TASK MATERIAL »
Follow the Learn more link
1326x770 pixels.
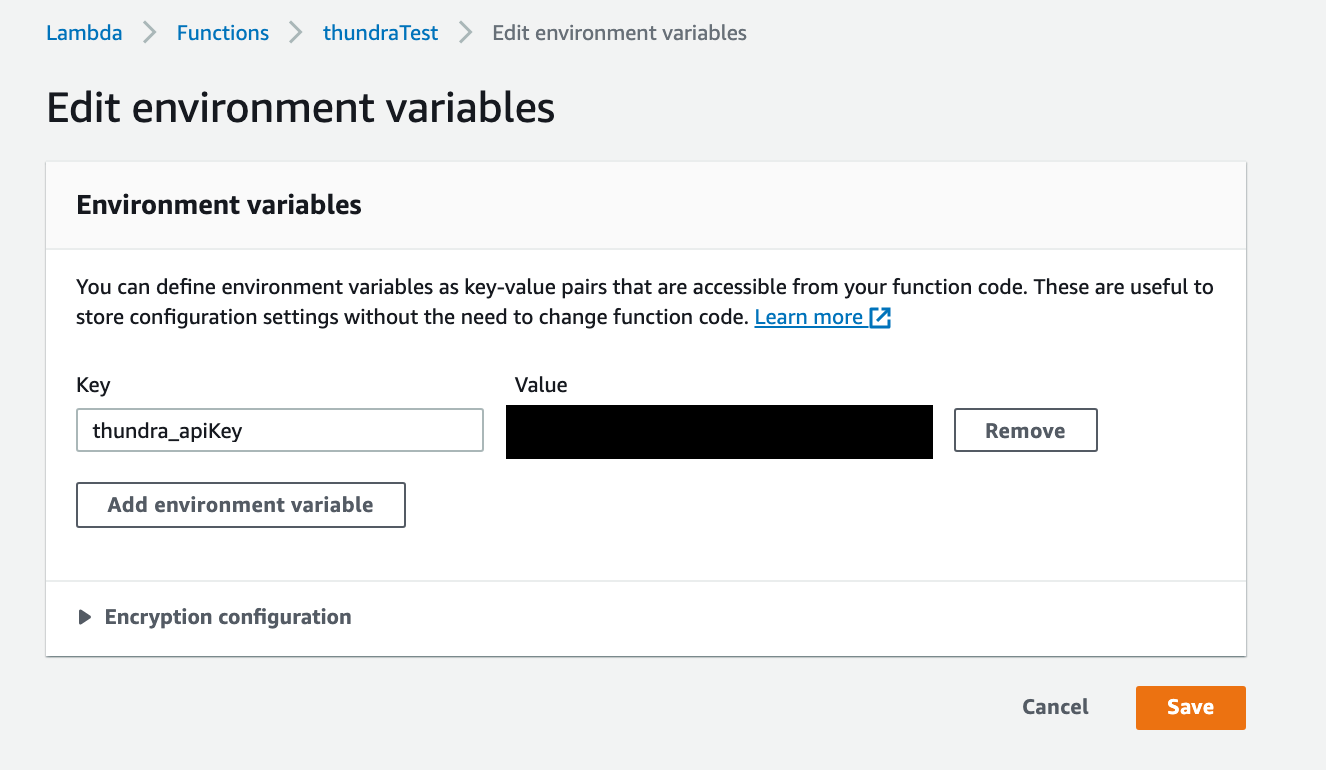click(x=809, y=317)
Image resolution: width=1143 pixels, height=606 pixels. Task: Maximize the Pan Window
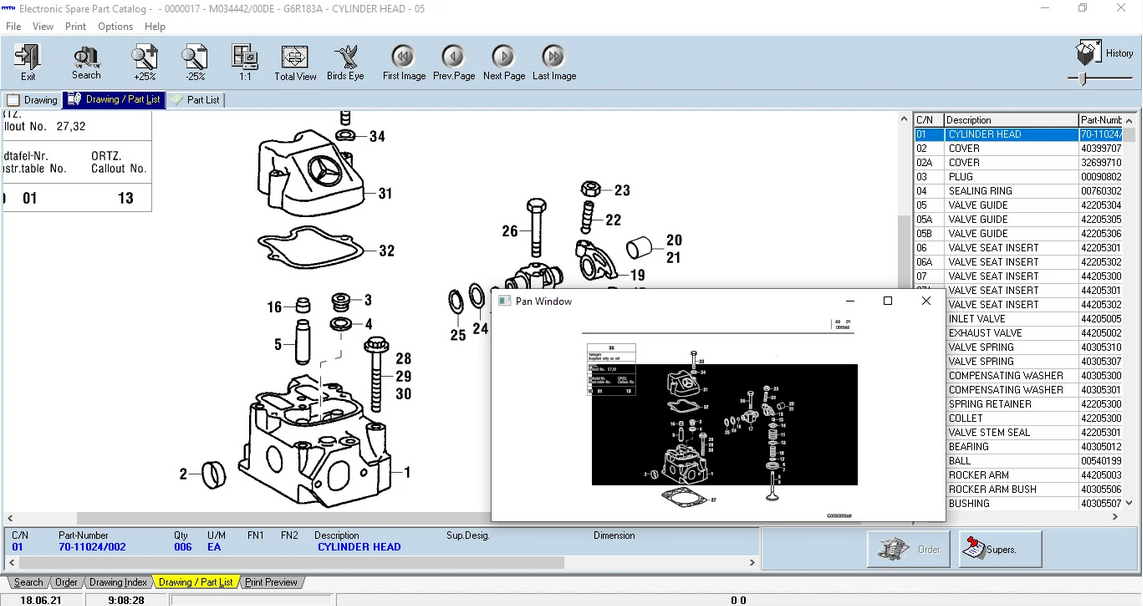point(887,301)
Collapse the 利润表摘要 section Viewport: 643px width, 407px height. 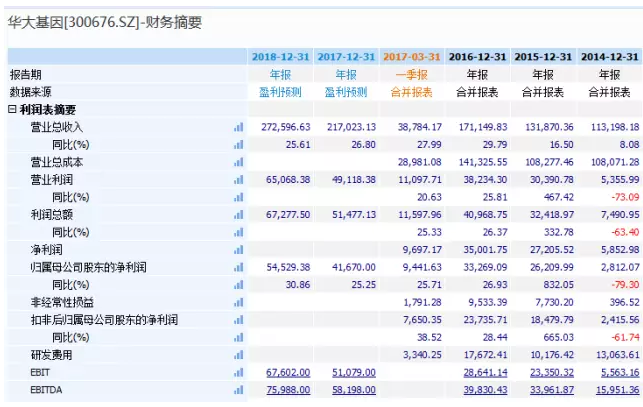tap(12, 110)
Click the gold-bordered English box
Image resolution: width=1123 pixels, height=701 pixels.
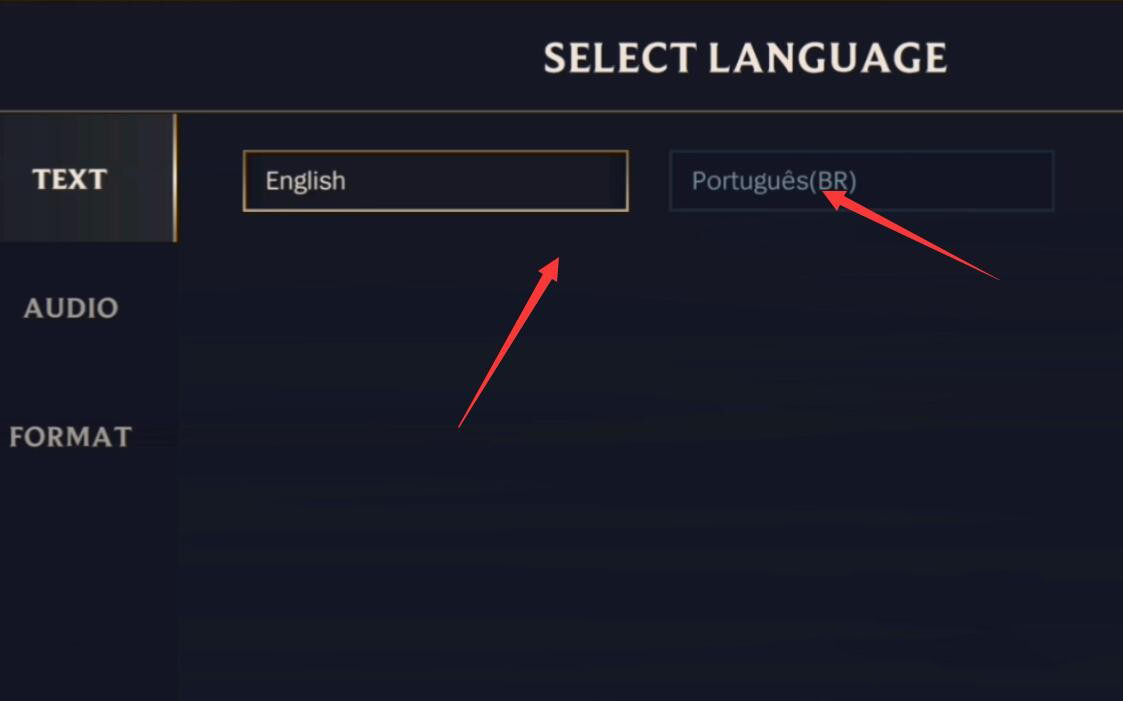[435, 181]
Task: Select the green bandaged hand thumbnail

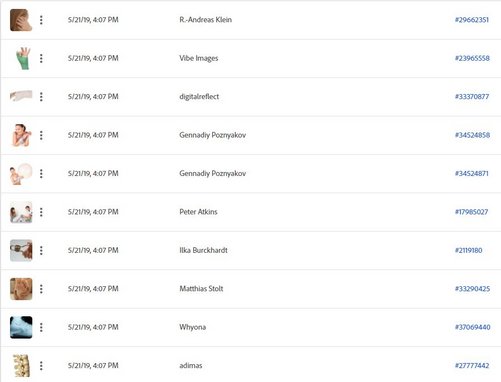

DIRECTIONS FOR THIS TASK » From the line that holds "Click the gold-bordered English box" to the last line of the records, please copy each line exactly and nothing else. Pictures stay out.

EXERCISE ANSWER »
Click the gold-bordered English box
Image resolution: width=1123 pixels, height=701 pixels.
[435, 181]
Task: Select the green bandaged hand thumbnail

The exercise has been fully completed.